Wilson's alleged Soviet links,the growing and at times
crippling power of British trade unionism, even the declining
power of the old aristocracy within Edward Heath's
Conservative party, all rang alarm bells in the lands of the
spooks and their friends. Within a generation they had found
their champion in Margaret Thatcher, who seemed to understand
the old pecking order, and as a result, very quickly the
British secret state and its political executive were supping
at the same table again.
Indeed, the fact that, by the late 1980s, they were actively
seeking a draw and an end to hostilities with the IRA
indicates just how much they were back in charge.
And so it remains under Tony Blair. No wonder, then, that in
most recent times the latest ghost knocking on the door was
the unfortunate Dr David Kelly. But what are we to do now with
our ghosts from Dublin and Monaghan? What now can be done to
assuage them and their still grieving relatives?
And is it too much to expect that those in government at the
time, and still alive, might grant us all an explanation?
Of course, what Barron does not point out is the reaction in
Whitehall to Dublin's reaction to the bombings.
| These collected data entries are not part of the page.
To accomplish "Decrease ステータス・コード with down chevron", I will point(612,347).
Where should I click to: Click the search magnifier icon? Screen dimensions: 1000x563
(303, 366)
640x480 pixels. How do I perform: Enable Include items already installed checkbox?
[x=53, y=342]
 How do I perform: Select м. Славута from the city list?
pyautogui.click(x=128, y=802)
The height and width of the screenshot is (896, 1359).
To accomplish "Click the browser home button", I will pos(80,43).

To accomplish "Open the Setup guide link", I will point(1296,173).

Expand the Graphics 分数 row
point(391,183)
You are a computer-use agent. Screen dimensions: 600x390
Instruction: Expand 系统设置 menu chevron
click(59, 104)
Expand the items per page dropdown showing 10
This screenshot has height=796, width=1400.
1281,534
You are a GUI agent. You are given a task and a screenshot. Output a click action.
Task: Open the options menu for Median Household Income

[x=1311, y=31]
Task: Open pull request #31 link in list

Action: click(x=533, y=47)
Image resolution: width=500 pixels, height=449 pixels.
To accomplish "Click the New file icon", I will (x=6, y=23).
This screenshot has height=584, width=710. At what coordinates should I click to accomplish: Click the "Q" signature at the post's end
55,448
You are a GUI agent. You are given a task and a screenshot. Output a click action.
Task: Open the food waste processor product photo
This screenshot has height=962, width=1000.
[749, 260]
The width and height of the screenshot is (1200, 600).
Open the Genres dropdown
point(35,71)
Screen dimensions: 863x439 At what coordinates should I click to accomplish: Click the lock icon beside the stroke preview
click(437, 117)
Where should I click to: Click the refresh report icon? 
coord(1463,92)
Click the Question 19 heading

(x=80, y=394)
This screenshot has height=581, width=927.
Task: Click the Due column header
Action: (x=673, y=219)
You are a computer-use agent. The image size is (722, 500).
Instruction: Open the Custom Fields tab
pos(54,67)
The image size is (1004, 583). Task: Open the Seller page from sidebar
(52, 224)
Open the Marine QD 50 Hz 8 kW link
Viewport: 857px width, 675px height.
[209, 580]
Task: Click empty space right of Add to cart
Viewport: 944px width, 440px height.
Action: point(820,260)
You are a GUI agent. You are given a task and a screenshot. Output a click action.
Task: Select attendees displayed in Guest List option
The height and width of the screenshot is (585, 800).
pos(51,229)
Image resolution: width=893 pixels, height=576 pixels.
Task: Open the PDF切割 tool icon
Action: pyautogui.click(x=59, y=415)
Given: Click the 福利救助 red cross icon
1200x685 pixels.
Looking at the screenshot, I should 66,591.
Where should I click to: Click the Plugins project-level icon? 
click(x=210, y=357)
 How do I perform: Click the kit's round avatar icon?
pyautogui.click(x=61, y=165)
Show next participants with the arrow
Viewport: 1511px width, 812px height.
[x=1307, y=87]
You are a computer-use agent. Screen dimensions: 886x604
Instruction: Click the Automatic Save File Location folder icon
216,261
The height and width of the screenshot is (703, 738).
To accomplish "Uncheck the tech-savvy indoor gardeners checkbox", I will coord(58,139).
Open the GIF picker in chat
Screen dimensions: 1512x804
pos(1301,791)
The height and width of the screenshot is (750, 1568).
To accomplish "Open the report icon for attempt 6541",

That a
government could be so insistent on self-interest and value so
lightly the lives of its own citizens must have been a seminal
lesson in Whitehall.
Is it any wonder that they decided when Sunningdale fell that
the North was quintessentially a British problem, and as long
as Dublin's political self-interest was catered for, there
would be no trouble from that quarter?
Clearly within their Irish stew the British quickly recognised
that the most biddable and easily-contained political voice
was that from Dail Eireann.
So within months we had `Ulsterisation', Castlereagh, the
ending of special status, which led to the hunger strikes, and
then 15 more bloody murderous years.
Section 31 here, and its equivalent in Britain, ghettoised
republican paramilitarism and enshrined in official political
culture the myth that the sole root of the problem in the
North was the IRA.
It took the deaths of thousands before Charles Haughey and
then Albert Reynolds opened up the avenue of political escape
for them that became the peace process.
There will be a fall-out from the Barron Report for some time
to come. But how extraordinary that the same political class,
which claims to have established the state, decided, when its
own citizens were massmurdered on the streets of the capital,
that their version of theTricolour was not of sufficient
dimensions to enfold them.
Truly Lord Denning's "appalling vista" has come visiting.